Nothing but the lines from the one containing "Given: Open the" to the end of the material should be returned, each exactly as written.

-------------------------

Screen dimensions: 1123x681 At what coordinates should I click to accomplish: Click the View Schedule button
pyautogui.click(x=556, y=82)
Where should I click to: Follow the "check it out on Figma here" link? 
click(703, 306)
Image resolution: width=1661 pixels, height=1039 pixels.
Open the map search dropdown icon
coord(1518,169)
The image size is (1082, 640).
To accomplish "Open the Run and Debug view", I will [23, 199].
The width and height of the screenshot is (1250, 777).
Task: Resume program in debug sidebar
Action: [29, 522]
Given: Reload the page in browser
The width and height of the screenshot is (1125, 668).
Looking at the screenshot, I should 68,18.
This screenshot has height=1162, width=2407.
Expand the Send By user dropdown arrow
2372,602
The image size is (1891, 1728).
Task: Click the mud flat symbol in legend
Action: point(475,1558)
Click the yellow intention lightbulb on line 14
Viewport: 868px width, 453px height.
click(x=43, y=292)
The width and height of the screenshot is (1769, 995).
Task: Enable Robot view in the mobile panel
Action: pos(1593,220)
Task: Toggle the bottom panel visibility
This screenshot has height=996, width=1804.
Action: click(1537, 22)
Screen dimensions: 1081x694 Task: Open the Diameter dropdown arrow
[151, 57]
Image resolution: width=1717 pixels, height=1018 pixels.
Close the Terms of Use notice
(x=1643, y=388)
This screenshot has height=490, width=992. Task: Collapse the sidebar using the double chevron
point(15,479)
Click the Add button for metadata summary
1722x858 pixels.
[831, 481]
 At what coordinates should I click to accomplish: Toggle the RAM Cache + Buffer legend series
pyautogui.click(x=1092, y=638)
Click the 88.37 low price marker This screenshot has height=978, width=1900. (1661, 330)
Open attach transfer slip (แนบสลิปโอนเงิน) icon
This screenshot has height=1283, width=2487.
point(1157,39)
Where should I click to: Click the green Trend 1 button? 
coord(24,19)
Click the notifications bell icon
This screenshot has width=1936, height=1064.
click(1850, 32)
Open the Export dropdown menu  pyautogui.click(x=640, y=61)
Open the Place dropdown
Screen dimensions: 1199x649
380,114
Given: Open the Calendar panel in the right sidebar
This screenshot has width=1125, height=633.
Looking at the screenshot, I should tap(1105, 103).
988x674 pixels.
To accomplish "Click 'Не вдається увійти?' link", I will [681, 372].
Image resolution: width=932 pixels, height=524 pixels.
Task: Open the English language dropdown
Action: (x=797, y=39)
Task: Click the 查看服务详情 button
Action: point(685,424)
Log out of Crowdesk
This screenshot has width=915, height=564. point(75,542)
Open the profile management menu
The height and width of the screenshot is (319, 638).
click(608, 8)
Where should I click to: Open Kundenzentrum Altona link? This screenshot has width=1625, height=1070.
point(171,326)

-------------------------

### Reply to the exercise
Given: Open the Calendar panel in the right sidebar
This screenshot has width=1125, height=633.
Looking at the screenshot, I should tap(1105, 103).
988x674 pixels.
To accomplish "Click 'Не вдається увійти?' link", I will [681, 372].
Image resolution: width=932 pixels, height=524 pixels.
Task: Open the English language dropdown
Action: (x=797, y=39)
Task: Click the 查看服务详情 button
Action: point(685,424)
Log out of Crowdesk
This screenshot has width=915, height=564. point(75,542)
Open the profile management menu
The height and width of the screenshot is (319, 638).
click(608, 8)
Where should I click to: Open Kundenzentrum Altona link? This screenshot has width=1625, height=1070.
point(171,326)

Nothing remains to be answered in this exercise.